>> Begin Excerpt provided

I think most people imagine a writer’s trajectory is a straight line but I’ve gone up and down...writing is a game of endurance.
Like many of you this past summer, I read Mexican Gothic by the award-winning Silvia Moreno-Garcia and absolutely loved it. You clearly agree. At the time of this interview, 929 Brooklynites await their turn to read Mexican Gothic. It has all the bells and whistles of a classic gothic thriller: a once-grand estate, a misty cemetery, ghostly occurrences, a wealthy and peculiar family (complete with eligible bachelors), a beautiful young woman in peril, a glamorous young woman to the rescue. But this story sails in with a twist and a much-needed breath of fresh air.
Even a cursory survey of the prominent authors throughout the history of Gothic literature: Mary Wollstonecraft Shelley, Bram Stoker, Edgar Allan Poe, Shirley Jackson, Anne Rice, reveals striking demographic conformity. With Mexican Gothic, Moreno-Garcia both upends this trend and ushers in an exciting evolutionary phase of the genre. Instead of the misty moors of England, she provides a refreshing shake-up by relocating to a haunting estate in El Triunfo, Mexico and recasting the lead with Noemí Taboada, a Mexico City socialite who is as fearless as she is glamorous. Noemí leaves the city behind to check in on her cousin, Catalina, who has unexpectedly married into the wealthy Doyle family. Since joining the Doyles at their estate, Catalina professes to be beset by the “restless dead.” Interestingly, the Doyle family remains British. Moreno-Garcia uses this lingering trope to her advantage, creating conflict and contrast between Noemí and the Doyles. The result is a uniquely surreal gothic tale that spotlights the inherent horrors of eugenics, white supremacy, and even mycology.

>> End Excerpt provided

_Task list:_
**1.** Answer these questions using the Mexican Gothic review:
(a) How many Brooklynites were waiting to read Mexican Gothic at the time of the interview?
(b) In what town is the haunting estate located?
(c) Whom does Noemí leave the city to check on?
**2.** Rewrite the Mexican Gothic review from "Like many of" to "of fresh air.", changing "misty cemetery" to "fog-covered graveyard".
The data that comes next isn't needed for anything here.

>> Begin Listed records

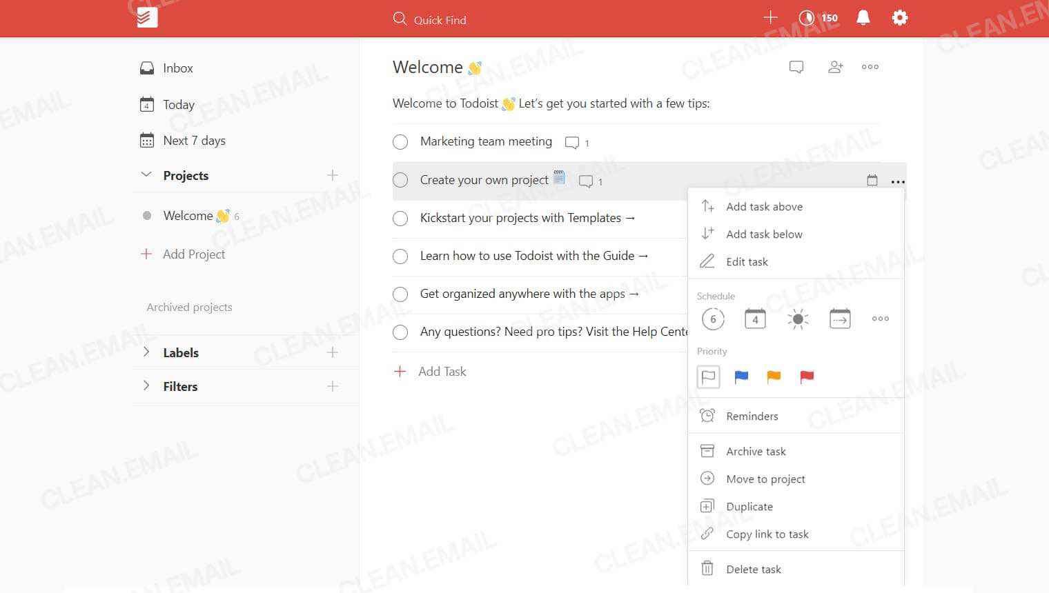Open Todoist settings gear
Screen dimensions: 1049x593
pos(899,17)
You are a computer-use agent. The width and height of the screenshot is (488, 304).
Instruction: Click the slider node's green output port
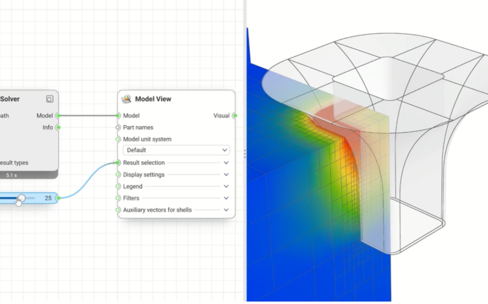[58, 198]
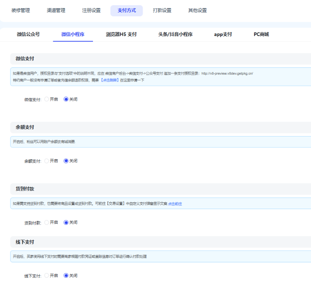Viewport: 311px width, 301px height.
Task: Open 浏览器H5 支付 sub-tab
Action: coord(121,34)
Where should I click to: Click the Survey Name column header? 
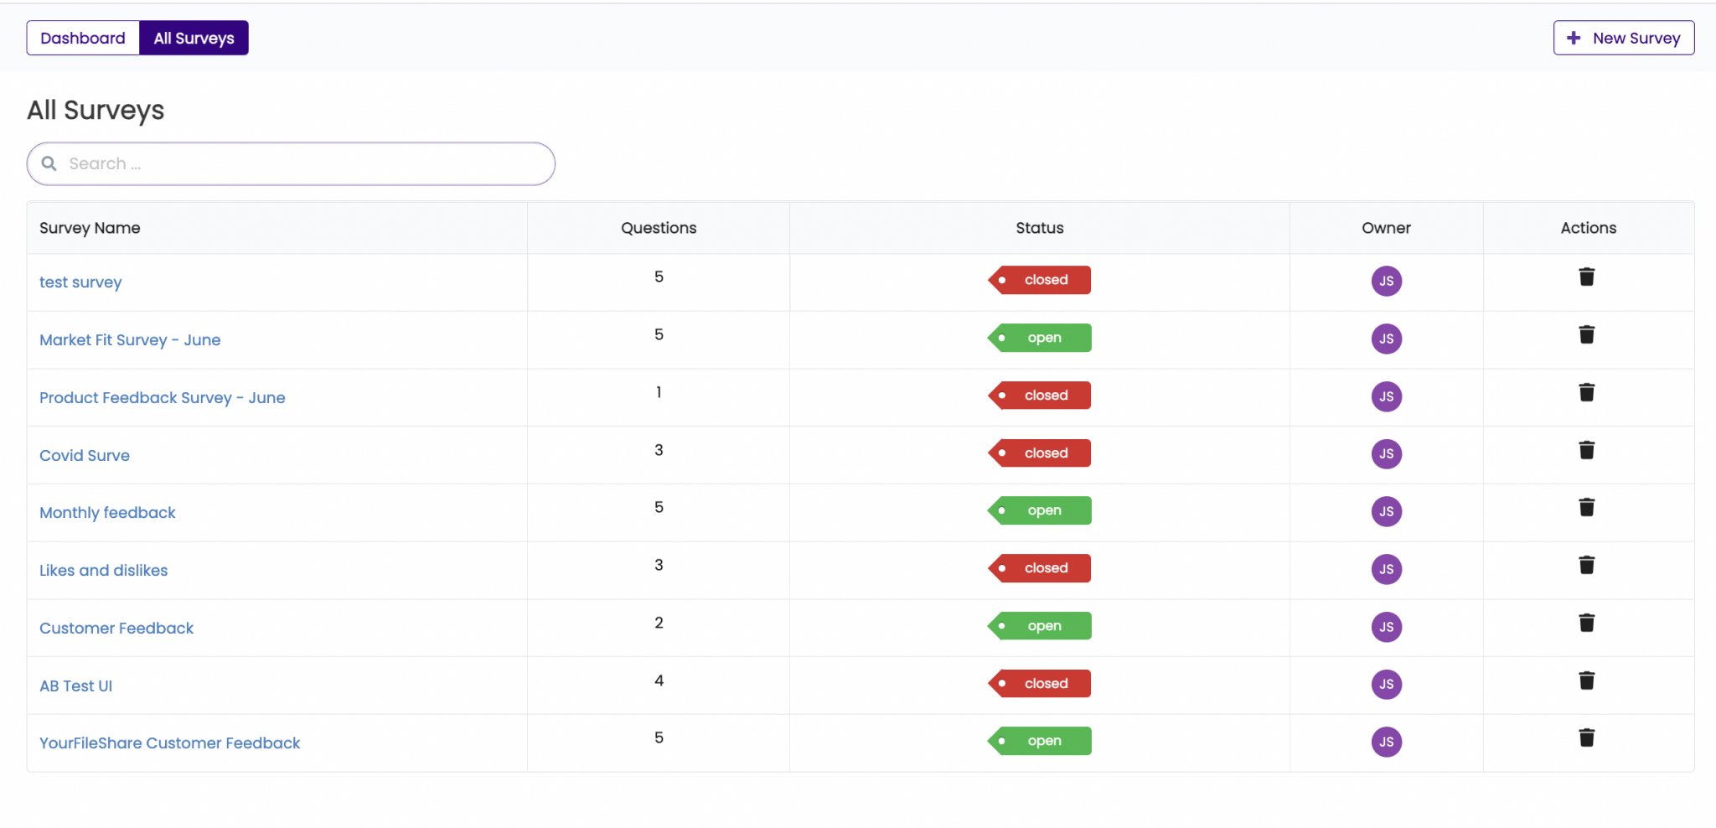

>> End Listed records

_Responses by task:_
**1.**
(a) 929
(b) El Triunfo, Mexico
(c) Her cousin, Catalina

**2.**
Like many of you this past summer, I read Mexican Gothic by the award-winning Silvia Moreno-Garcia and absolutely loved it. You clearly agree. At the time of this interview, 929 Brooklynites await their turn to read Mexican Gothic. It has all the bells and whistles of a classic gothic thriller: a once-grand estate, a fog-covered graveyard, ghostly occurrences, a wealthy and peculiar family (complete with eligible bachelors), a beautiful young woman in peril, a glamorous young woman to the rescue. But this story sails in with a twist and a much-needed breath of fresh air.